Half a Cent and 40 Percent
Subscriptions are a minority of library budgets, and cost institutions half a cent per dollar spent
Paywalls and subscriptions have been portrayed in some extreme lights. Paywalls have been equated with censorship. Subscriptions have been described as debilitating to institutional budgets.
Yet, when you look at the data, these portrayals don’t seem to be based in reality.
I recently tackled two explorations of a set of subscription data provided earlier this year by the Chronicle of Higher Education. These analyses showed that subscription spending across hundreds of institutions is between 30% and 40% of overall library expenditures, and that there are relatively low per-serial costs, with some differences between public and private institutions. They also showed that as a share of institutional budgets — which have grown quite a bit larger with escalating costs to attend college — subscriptions are a very small share, on average 0.5%.
The data from the Chronicle are useful because they separate subscriptions from the more general “materials” expenditures and from salaries and facilities costs. The data also provide interesting comparisons between private universities and colleges and their public counterparts, as well as insights into what percentage of serials are accessed electronically (78% for public schools, 85% for private, by the way).
For example, at Harvard University, the amount spent on subscriptions is just over 10% of the library budget, and the cost-per-title is about $28.
In the first analysis I published, I calculated the cost-per-serial. Public universities spent $1.285 billion for access to 54.7 million total titles.
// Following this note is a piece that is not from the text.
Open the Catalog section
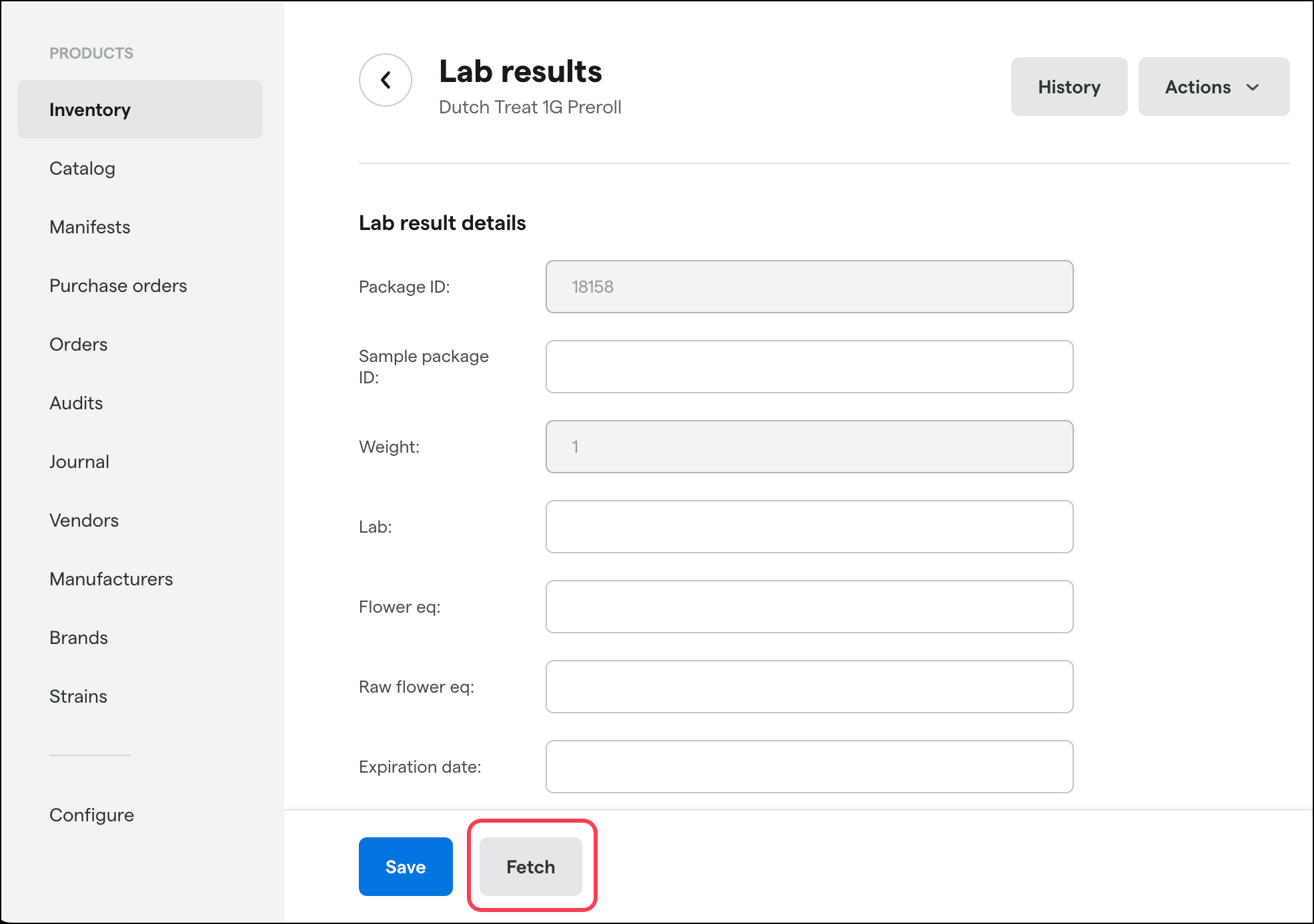 point(82,168)
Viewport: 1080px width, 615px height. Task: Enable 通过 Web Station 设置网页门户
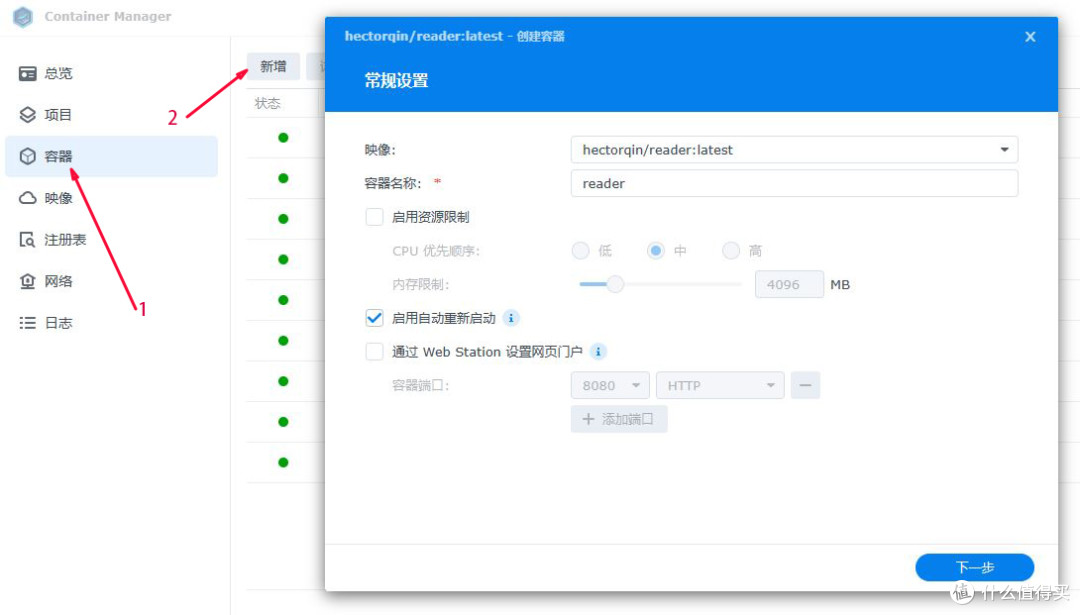374,352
In aggregate, the cost per title was $23.48. Private universities included in the Chronicle data spent $859.3 million for access to 45.9 million total titles (both physical and electronic). In aggregate, the cost per title for private universities was slightly lower, coming in at $18.74.
These data held a few surprises, notably that private universities are paying on average a lower price for each subscription, and that spending can be so variable. Also, public universities seem to have larger holdings, and there apparently is still a demand for print serials.
The larger point that emerged was about the cost-per-serial, which seemed like a bargain to these eyes, with the aggregate coming in around $21 per serial when you combine the public and private schools’ expenditures.
After this, I wanted to see what the burden of subscriptions was when it comes to institutional budgets. I sampled 60 institutions, 10 institutions from the top spenders, median spenders, and smaller spenders for both private and public institutions, calculating the share of institutional budgets dedicated to subscription purposes.
For the sampling of public institutions, subscription costs amount to 0.41% of total institutional budget. For the sampling of private institutions, subscription costs amount to 0.59% of institutional expenses. Averaged, the two amount to 0.5% of the institutional budgets of these 60 institutions.
The institutions included by the approach described above ranged from Ivy League universities to state universities to private liberal arts colleges to medical colleges to technical colleges. It was a decent sampling of the space in that respect.
The price increases for subscriptions have been relatively modest year over year for the past decade. The recent news that BioMedCentral — an OA-only publisher dependent on APCs — raised its average APC this year by more than 50%, and launched 33 more APC-based journals. APCs are not immune to price increases, and as more submissions increase the pressures on OA journals, APC rates may rise quickly and steeply.
Each of the posts about subscription pricing cited above has far more detail than presented here. The impression I’m left with from these data is that, on average, subscriptions are not overly expensive on a per-title basis, and that the burden of subscriptions on institutional budgets is not something that is driving up tuition or changing institutional priorities. What everyone — institutions, publishers, libraries — is dealing with is an asymmetry in the market, which I’d describe as a rapid increase in volume due to the entry of China in the market, a country which pays a only a fraction of the costs it creates, leaving established market players dealing with the financial implications of their productivity.
I have a few more ideas of how to combine these data with other sources to explore whether this spending is truly as efficient and sustainable as it appears to be.